Home » "There's No Crying in Baseball"
Average: 4.7 (3 votes)

"There's No Crying in Baseball"

| comments

I can watch just about any baseball movie there is. In fact, it doesn't even have to really be about baseball for me to enjoy it. One of my favorite baseball movies is "A League of their Own" in which a crotchety coach played by Tom Hanks bellows, "there's no crying in baseball." But the irony is that in the movie he does, and he's addressing women. Now, it might be assumed that women tear up a bit more than men.
I have heard my son's coach say that phrase. I have hollered it more than once. Along with the other important baseball cheer, "just rub some dirt in it." Maybe those cheers are alright when there are bases to be run, a swing to be made, or some encouragement needing to be yelled from the dugout. For me they don't come naturally.
But there are other times.
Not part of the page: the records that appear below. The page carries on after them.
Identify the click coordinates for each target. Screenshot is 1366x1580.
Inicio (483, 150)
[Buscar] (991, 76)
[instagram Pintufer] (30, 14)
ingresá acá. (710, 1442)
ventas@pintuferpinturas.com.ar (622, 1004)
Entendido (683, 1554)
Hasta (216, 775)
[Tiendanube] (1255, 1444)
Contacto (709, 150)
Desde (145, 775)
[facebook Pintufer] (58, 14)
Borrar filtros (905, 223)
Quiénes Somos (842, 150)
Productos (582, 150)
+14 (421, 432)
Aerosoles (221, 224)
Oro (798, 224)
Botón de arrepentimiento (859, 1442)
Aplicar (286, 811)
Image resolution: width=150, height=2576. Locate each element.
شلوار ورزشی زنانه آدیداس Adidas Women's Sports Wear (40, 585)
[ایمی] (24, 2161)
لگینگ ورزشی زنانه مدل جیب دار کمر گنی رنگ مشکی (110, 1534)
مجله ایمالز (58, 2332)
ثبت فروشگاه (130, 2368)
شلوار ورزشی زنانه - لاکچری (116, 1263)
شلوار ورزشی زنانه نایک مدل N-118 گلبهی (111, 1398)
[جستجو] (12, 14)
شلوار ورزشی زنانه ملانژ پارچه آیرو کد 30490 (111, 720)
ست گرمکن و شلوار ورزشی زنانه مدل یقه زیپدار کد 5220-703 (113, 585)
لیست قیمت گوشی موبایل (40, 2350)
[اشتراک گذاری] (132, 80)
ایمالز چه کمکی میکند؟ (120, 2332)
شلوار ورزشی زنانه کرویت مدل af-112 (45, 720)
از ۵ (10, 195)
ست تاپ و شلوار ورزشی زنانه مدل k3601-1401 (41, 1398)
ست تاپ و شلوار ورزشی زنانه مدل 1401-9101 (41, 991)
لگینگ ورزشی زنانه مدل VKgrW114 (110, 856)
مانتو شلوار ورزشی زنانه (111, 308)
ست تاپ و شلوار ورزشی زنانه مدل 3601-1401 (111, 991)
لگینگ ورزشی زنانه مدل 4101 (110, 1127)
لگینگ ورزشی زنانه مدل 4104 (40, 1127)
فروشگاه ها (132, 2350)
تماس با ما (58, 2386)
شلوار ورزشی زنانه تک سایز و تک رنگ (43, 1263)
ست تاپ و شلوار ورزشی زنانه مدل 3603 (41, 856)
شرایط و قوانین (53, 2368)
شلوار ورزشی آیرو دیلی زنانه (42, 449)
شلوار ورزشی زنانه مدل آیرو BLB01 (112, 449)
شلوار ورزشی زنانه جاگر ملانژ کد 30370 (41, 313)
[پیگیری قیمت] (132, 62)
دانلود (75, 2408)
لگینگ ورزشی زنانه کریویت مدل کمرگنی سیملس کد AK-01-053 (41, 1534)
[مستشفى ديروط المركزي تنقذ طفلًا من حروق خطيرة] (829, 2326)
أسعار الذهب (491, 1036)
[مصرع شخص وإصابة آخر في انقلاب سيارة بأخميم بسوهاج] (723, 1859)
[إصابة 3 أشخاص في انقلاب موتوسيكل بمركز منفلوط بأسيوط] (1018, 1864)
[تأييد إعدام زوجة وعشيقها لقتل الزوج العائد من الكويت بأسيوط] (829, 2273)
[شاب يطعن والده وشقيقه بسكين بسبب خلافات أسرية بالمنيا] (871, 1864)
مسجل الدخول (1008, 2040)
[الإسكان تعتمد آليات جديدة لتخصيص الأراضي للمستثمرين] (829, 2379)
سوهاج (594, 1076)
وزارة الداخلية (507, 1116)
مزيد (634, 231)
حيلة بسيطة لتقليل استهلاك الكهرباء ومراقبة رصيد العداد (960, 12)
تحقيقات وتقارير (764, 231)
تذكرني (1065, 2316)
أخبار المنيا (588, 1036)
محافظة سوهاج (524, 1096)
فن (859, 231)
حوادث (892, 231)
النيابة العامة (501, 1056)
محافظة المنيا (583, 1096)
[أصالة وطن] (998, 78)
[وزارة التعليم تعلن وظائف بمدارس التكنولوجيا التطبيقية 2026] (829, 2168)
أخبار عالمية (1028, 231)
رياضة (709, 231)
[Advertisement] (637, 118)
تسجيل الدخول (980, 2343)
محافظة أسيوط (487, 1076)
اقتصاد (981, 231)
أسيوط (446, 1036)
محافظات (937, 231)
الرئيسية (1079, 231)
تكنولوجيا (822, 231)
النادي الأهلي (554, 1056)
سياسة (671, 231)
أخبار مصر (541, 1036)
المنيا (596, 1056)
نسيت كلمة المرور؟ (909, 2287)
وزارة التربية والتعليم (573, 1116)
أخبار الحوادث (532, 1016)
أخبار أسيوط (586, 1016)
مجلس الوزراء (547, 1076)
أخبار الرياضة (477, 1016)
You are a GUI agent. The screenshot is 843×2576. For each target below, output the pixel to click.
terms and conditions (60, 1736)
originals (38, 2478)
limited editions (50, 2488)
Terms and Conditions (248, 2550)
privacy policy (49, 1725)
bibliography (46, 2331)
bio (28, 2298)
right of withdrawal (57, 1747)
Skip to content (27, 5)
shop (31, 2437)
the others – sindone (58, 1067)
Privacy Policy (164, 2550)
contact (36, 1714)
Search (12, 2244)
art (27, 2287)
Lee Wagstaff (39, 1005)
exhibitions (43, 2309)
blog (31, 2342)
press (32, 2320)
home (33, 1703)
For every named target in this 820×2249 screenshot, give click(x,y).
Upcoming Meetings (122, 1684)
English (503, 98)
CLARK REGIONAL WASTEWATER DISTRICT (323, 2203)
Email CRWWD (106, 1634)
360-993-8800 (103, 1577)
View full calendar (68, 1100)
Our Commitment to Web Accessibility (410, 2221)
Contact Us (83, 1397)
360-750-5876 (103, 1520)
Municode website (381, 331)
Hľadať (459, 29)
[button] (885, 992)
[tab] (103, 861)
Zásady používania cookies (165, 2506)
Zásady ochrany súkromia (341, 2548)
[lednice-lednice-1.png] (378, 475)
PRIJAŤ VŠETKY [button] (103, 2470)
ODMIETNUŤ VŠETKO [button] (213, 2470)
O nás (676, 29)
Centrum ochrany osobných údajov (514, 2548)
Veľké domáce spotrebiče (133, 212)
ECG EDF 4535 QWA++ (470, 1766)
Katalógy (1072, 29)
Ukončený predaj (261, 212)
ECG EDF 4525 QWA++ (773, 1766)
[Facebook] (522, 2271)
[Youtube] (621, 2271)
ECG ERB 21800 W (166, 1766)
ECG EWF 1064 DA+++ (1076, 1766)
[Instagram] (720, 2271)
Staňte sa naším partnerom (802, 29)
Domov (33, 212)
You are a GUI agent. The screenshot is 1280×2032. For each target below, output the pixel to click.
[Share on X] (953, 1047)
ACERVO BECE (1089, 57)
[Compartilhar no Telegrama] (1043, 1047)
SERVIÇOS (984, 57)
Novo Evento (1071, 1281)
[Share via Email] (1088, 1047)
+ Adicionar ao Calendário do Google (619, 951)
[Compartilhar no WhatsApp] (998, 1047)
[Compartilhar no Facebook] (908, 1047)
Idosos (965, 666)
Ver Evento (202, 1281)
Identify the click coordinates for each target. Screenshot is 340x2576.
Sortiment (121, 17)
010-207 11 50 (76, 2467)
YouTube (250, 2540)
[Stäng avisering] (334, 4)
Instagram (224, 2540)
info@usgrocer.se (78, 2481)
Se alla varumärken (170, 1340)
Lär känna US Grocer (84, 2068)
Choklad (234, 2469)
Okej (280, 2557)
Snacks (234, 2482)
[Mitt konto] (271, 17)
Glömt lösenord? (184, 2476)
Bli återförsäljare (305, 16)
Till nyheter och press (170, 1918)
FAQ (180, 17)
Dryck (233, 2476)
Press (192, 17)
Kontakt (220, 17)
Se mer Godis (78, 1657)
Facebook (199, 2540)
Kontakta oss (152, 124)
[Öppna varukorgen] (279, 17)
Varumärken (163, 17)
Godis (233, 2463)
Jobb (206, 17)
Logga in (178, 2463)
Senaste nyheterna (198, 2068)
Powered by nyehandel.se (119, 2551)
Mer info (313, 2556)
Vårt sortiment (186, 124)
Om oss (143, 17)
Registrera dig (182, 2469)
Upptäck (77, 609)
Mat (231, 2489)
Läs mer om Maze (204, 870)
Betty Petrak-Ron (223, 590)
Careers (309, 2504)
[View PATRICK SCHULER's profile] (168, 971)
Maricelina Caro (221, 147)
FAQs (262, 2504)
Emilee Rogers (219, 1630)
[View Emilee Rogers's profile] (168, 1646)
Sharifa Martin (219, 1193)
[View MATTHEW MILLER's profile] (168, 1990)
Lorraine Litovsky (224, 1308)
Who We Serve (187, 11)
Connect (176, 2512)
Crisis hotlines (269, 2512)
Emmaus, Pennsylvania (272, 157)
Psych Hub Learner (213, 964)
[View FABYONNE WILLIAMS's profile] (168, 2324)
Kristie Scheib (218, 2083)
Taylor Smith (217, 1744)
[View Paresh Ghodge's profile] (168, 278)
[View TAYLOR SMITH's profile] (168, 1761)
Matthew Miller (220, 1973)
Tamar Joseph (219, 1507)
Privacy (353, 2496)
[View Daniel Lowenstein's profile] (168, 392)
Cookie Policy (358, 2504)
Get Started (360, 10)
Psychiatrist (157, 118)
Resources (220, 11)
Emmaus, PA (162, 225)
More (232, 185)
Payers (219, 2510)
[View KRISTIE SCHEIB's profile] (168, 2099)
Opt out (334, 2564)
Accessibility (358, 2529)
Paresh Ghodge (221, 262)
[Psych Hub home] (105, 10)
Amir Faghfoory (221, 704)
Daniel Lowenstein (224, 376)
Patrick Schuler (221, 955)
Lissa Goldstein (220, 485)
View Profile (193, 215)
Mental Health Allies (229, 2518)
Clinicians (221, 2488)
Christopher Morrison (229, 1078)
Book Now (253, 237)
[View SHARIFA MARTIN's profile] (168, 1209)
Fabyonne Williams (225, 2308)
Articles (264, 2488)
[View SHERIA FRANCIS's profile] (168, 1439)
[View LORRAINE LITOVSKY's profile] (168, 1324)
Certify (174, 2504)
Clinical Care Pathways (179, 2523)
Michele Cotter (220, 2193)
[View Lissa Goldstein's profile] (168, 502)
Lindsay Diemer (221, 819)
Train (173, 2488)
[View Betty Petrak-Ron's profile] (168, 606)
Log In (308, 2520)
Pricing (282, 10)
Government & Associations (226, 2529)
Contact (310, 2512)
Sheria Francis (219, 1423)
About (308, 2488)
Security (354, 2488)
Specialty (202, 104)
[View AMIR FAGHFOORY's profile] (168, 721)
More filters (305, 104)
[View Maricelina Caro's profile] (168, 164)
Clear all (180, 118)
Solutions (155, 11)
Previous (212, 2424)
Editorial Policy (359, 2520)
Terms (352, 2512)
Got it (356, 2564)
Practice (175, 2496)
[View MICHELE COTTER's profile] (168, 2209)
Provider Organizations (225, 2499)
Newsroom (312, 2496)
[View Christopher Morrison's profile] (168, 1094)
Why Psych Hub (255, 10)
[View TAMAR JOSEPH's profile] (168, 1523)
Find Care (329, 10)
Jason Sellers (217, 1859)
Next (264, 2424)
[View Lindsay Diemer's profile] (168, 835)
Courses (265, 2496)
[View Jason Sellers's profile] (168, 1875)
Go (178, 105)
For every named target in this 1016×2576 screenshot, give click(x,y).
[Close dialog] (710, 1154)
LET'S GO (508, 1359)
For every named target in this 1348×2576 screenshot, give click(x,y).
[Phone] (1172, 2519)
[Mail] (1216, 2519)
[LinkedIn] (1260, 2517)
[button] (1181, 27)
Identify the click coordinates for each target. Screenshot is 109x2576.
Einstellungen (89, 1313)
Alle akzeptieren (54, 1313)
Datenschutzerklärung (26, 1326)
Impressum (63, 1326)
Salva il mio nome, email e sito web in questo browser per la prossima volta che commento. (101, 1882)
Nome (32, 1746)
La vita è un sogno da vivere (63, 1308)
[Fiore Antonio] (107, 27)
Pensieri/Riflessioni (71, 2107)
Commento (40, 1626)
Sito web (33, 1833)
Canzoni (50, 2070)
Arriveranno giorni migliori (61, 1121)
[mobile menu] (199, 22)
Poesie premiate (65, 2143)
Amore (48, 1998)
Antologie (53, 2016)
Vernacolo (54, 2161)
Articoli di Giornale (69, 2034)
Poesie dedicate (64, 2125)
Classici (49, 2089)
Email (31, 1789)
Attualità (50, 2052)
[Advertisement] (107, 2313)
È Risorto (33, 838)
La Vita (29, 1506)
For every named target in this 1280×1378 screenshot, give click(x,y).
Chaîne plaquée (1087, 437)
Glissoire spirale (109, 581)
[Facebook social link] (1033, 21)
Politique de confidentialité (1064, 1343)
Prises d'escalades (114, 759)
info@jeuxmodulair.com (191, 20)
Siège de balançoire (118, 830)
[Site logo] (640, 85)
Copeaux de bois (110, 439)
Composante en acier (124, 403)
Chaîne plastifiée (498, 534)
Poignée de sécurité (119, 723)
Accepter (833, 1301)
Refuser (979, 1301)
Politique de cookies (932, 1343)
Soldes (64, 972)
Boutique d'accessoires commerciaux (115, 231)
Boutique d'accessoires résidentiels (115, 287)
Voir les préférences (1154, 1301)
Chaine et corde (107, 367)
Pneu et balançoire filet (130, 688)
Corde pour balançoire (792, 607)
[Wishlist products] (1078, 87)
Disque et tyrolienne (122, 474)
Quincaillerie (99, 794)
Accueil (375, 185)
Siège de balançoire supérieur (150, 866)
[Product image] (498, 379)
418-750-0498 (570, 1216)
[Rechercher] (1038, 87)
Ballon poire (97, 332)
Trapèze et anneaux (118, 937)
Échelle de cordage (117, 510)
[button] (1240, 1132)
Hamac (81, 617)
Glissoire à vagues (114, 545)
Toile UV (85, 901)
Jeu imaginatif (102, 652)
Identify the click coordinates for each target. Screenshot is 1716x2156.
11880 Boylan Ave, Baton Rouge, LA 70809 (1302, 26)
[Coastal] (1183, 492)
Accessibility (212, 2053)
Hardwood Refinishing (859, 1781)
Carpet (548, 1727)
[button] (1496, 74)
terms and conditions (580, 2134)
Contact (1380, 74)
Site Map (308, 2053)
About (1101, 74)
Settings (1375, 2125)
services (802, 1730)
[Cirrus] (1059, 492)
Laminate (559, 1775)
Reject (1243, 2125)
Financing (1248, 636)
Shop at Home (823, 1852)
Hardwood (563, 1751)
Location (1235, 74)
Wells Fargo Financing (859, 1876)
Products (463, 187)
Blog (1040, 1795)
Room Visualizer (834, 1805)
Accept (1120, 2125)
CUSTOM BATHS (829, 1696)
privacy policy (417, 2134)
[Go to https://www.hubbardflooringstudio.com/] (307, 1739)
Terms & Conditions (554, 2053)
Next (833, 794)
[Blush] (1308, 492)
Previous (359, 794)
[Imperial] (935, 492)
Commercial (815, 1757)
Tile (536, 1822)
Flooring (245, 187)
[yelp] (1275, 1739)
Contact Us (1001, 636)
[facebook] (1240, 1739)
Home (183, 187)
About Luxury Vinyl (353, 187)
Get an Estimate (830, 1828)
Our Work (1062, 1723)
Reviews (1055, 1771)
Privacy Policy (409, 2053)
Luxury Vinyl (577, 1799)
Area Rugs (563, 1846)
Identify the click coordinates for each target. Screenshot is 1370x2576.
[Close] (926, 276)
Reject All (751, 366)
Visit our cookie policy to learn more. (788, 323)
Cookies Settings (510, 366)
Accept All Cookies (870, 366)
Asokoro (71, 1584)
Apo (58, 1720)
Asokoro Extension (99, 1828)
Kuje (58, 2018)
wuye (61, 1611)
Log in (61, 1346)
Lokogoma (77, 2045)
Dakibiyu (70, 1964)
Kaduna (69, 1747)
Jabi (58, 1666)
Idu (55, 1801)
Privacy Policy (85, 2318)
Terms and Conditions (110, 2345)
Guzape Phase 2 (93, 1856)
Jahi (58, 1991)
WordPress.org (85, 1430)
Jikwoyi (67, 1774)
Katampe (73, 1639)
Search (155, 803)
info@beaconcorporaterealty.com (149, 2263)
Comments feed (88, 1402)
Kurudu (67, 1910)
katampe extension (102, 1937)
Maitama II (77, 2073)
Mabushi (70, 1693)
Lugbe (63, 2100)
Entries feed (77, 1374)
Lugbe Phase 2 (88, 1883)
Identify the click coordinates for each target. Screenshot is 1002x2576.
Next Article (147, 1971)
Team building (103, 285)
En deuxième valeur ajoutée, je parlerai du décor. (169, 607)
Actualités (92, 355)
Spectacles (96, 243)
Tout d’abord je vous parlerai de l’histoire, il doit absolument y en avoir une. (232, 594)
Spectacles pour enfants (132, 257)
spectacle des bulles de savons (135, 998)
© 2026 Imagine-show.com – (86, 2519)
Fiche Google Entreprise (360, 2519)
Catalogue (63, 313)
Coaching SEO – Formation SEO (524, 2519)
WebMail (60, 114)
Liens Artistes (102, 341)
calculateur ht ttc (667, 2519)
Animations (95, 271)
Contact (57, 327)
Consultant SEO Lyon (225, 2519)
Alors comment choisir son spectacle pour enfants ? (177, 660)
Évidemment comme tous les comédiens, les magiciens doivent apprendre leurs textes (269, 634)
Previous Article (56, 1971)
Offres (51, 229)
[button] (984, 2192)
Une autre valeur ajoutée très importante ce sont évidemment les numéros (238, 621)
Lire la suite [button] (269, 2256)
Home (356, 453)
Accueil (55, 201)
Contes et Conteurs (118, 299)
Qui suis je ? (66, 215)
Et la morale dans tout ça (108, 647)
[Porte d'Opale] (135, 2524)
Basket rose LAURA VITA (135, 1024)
The bases were loaded. It was the bottom of the last inning. There were two outs. My son is up to bat. He had had an up and down season and lost his place in the batting order rather unkindly. His over all average had been great, but he's had a bad tournament. As a result, he had spent a lot of time in the dugout. Now, with the game on the line - to put away in the books, or to begin a rally - my son is at bat. The coaches had cleared the dugout to make sure everyone would at least be able to have played a little bit. So now my son's in the line up. With so much to prove to himself and to his coaches, with the game on the line for his teammates, he steps in the batters box.
First pitch was low and way outside, but called a strike. The next pitch is high and called for a ball. Not bad, 1 and 1. But then, the next pitch was right down the middle, a fast ball, too fast for his swing. A swing and a miss, 1 and 2. The next pitch a swing and a miss in the same place with another fast ball. He's out, the base-runners are stranded. Third out, the game's over and our team lost.
My son. Only eleven years old, wept as he headed toward the dugout. Maybe there's no crying in baseball. But where there are string passions, competition, and a desire to lift a team farther on, there will, I suppose always will be, some weeping. There was no condemnation, just a pat on his helmeted head and a fist bump. These coaches knew there was no shame in disappointment. In fact, that made the wet eyes dry even faster.
As soon as the tears appeared, they left. It was let out, over and done. If baseball's about anything, it's about forgiveness and second chances on another day. It was time to go home and play catch.